---- Passage given

And there are perfectly legal donations to colleges, they need libraries, they need better systems.

And there are courses preparing for SAT, ACT, GRE, MCAT, what not.

500,000 donation could be good for a library, or a study hall.

Why did these actors/actresses/others need to get in cahoots with some shady organizations, unknown names, if they could be the official donors to the schools?

Especially since UCLA is not an Ivy League school, and while SAT has a complicated scoring system, ACT is very straightforward. I mean, unless the kids were very stupid, a good tutor could have prepared them?

In other words, why, instead of going the prestigious donors’ way, the celebrities chose the illegal, shady one?

This shady foundation must have served the parents, the middlemen, and someone from the schools.
 
It seems that the kids really did poorly on tests and artificially inflating their scores was the important part of the scheme.

Think of it. Our kids who honestly took SATs could have been pushed back by competing with purchased results...

However, here is an interesting point.

Charity That Allegedly Took Bribes To Get Millionaires Into College Claimed To Be About Helping The Underprivileged - The Daily Caller

“Singer is the founder of a for-profit “life-coaching” company with the same name as the foundation. He also created the University of Miami Online High School, with “a student population of over 18,000 students annually, each paying over $15,000 per year to attend.” The high school was purchased in 2007 by Kaplan College Preparatory, a for-profit education firm then associated with The Washington Post.”

Kaplan is a course preparing for SAT, ACT, GRE, GME, MCAT, what not...

It seems that Singer was connected.

One wonders for how long his scam has been running.

.
 
A 2018 phone conversation between Singer and John B. Wilson, a Massachusetts financier, recently emerged that sheds some new light on what went on.

At the time, Wilson was inquiring about how he could get his twin daughters into a university. To this, Singer responded that it would take no less than $45 million in donations to obtain admission to either Harvard or Stanford.

However, he revealed there was an alternative, which he called the "side door." For $1.2 million, he could make the arrangements. Following the steep price, Wilson asked what $300,000 could get. "That's, uh, Georgetown, Boston College, Georgia Tech, USC, UCLA, Berkeley," Singer replied.

--------

## Objectives
**A)** Can you reproduce, word for word, the part of the college admissions bribery passage that opens with the words containing "Think of it." and closes with "has been running."?
**B)** Could you pick up the college admissions bribery passage right after its final sentence and carry it on?

---- Information shown

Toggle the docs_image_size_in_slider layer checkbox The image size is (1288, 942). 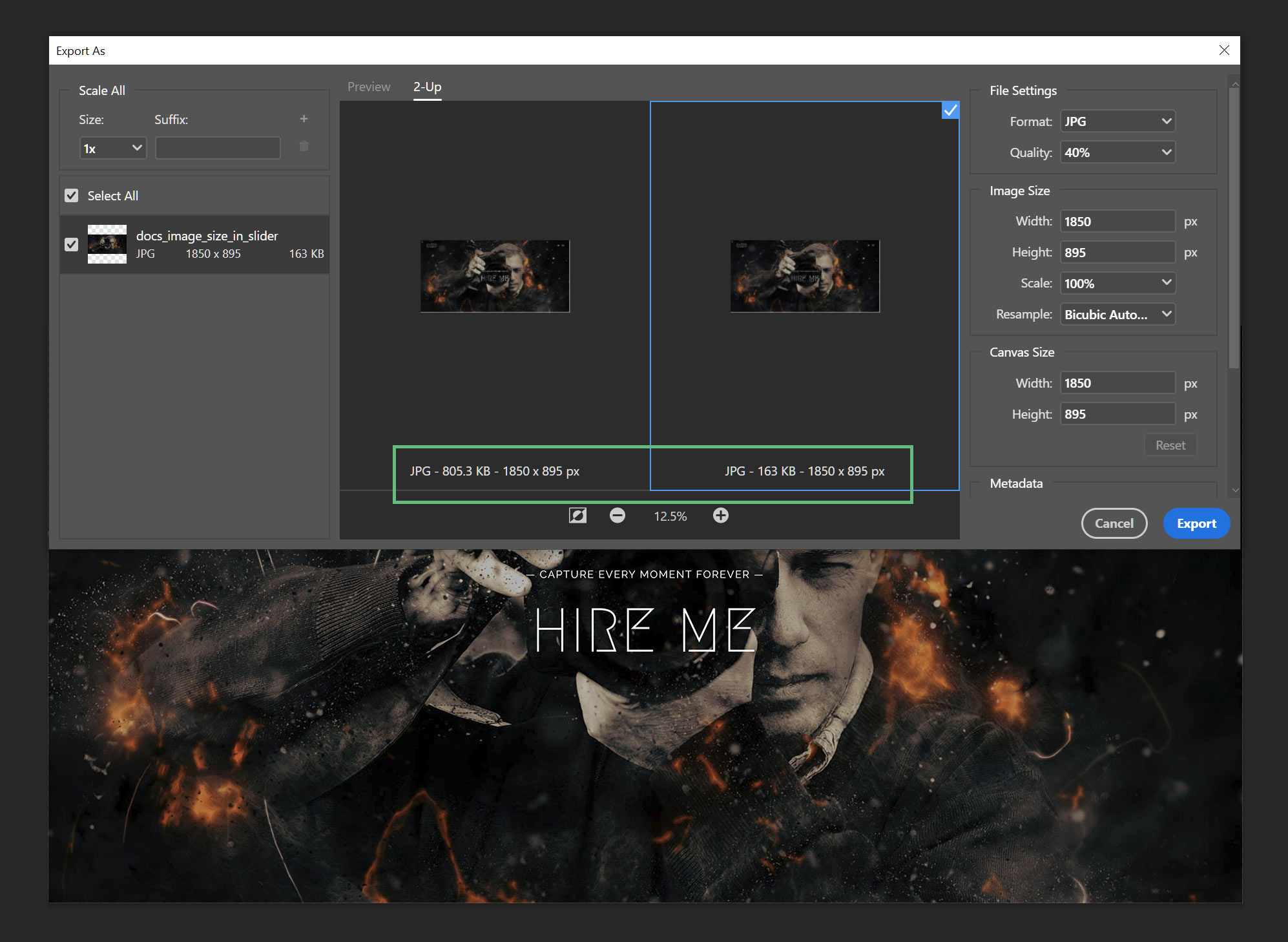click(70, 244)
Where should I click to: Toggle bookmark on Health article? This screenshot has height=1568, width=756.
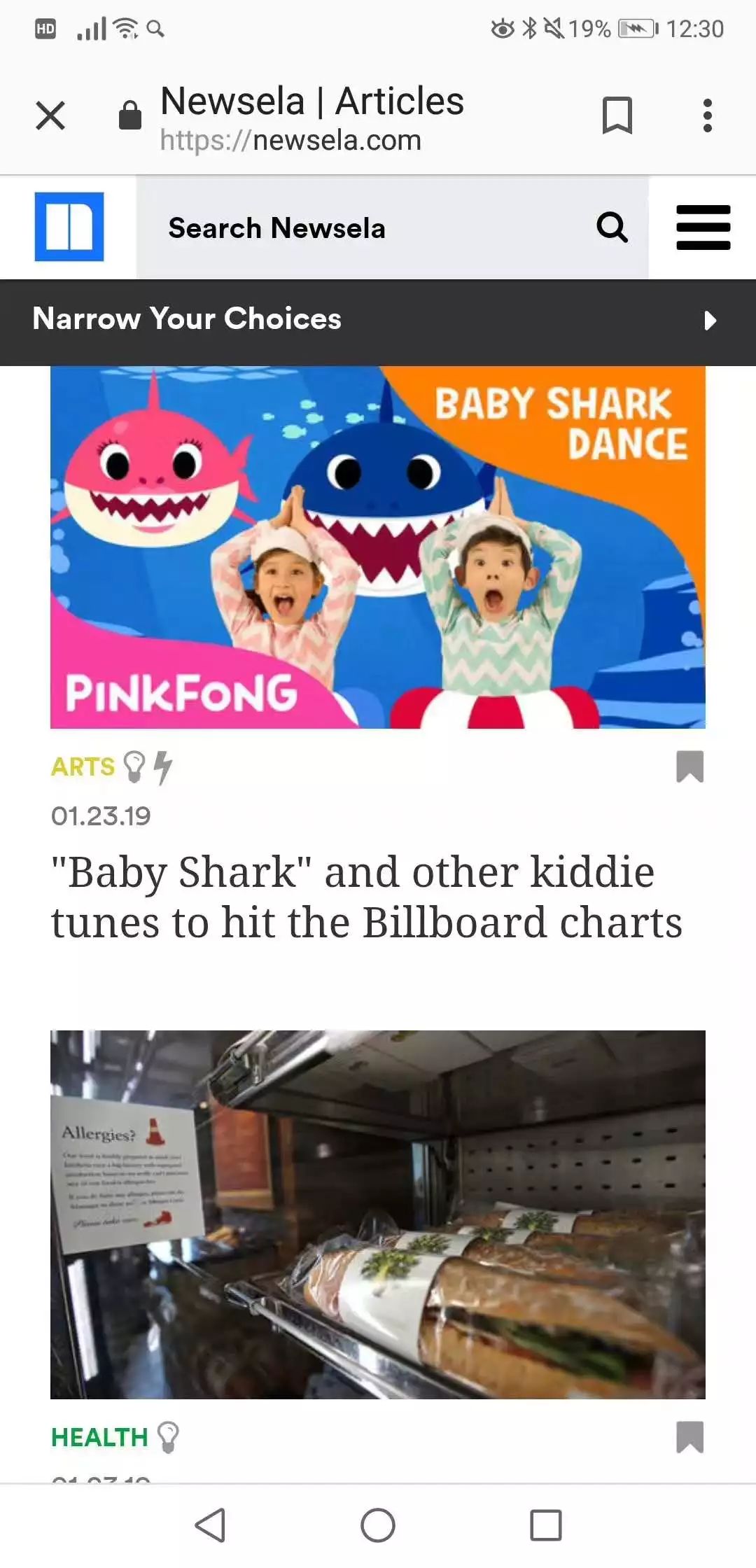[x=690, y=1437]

--------

## Final results
**A)**
Think of it. Our kids who honestly took SATs could have been pushed back by competing with purchased results...

However, here is an interesting point.

Charity That Allegedly Took Bribes To Get Millionaires Into College Claimed To Be About Helping The Underprivileged - The Daily Caller

“Singer is the founder of a for-profit “life-coaching” company with the same name as the foundation. He also created the University of Miami Online High School, with “a student population of over 18,000 students annually, each paying over $15,000 per year to attend.” The high school was purchased in 2007 by Kaplan College Preparatory, a for-profit education firm then associated with The Washington Post.”

Kaplan is a course preparing for SAT, ACT, GRE, GME, MCAT, what not...

It seems that Singer was connected.

One wonders for how long his scam has been running.

**B)**
The release of the transcript, prosecutors allege, helps their case as it shows Singer conspiring with wealthy parents.

New phone transcripts offer detailed look at how Rick Singer worked

College Admissions Scandal Update: Recorded Phone Call Reveals New Details About Scam

Doesn’t it make you angry? So I can’t believe that Stanford couldn’t have used 1.5 mln donation. And I don’t believe that official donation to Harvard to gain admission is 45 mln.

Here is what Singer’s activity was leading up to:

- siphoning money off Universities
- via inflated SAT and ACT scores - make no mistake - these kids were competing with other kids, who got high scores by hard work.
- via athletic program, these privileged kids were competing with real athletes, who probably were pushed back, too

So who profited? Only people involved in the scam.
 
Doesn’t it make you angry? So I can’t believe that Stanford couldn’t have used 1.5 mln donation. And I don’t believe that official donation to Harvard to gain admission is 45 mln.

Here is what Singer’s activity was leading up to:

- siphoning money off Universities
- via inflated SAT and ACT scores - make no mistake - these kids were competing with other kids, who got high scores by hard work.
- via athletic program, these privileged kids were competing with real athletes, who probably were pushed back, too

So who profited? Only people involved in the scam.

Yeah, I could wind up with egg on my face about this one, but I have humongous doubts that there is any such thing as an "official" donation level. I think this was part of Singer's shtick, in an effort to make people believe there could be anything "official" about this plan. Why would anyone codify the monetary amount? Is this down in any school's application materials (lol)? I feel pretty sure the school materials would say something like a bland "contact the administrative office to inquire about funding/sponsorship opportunities"; and that it wouldn't be anywhere near the section on admissions. I mean, avoiding accusations of favoritism and buy-your-way-ism is the whole point of this scandal.
 
Why did these actors/actresses/others need to get in cahoots with some shady organizations, unknown names, if they could be the official donors to the schools?

In other words, why, instead of going the prestigious donors’ way, the celebrities chose the illegal, shady one?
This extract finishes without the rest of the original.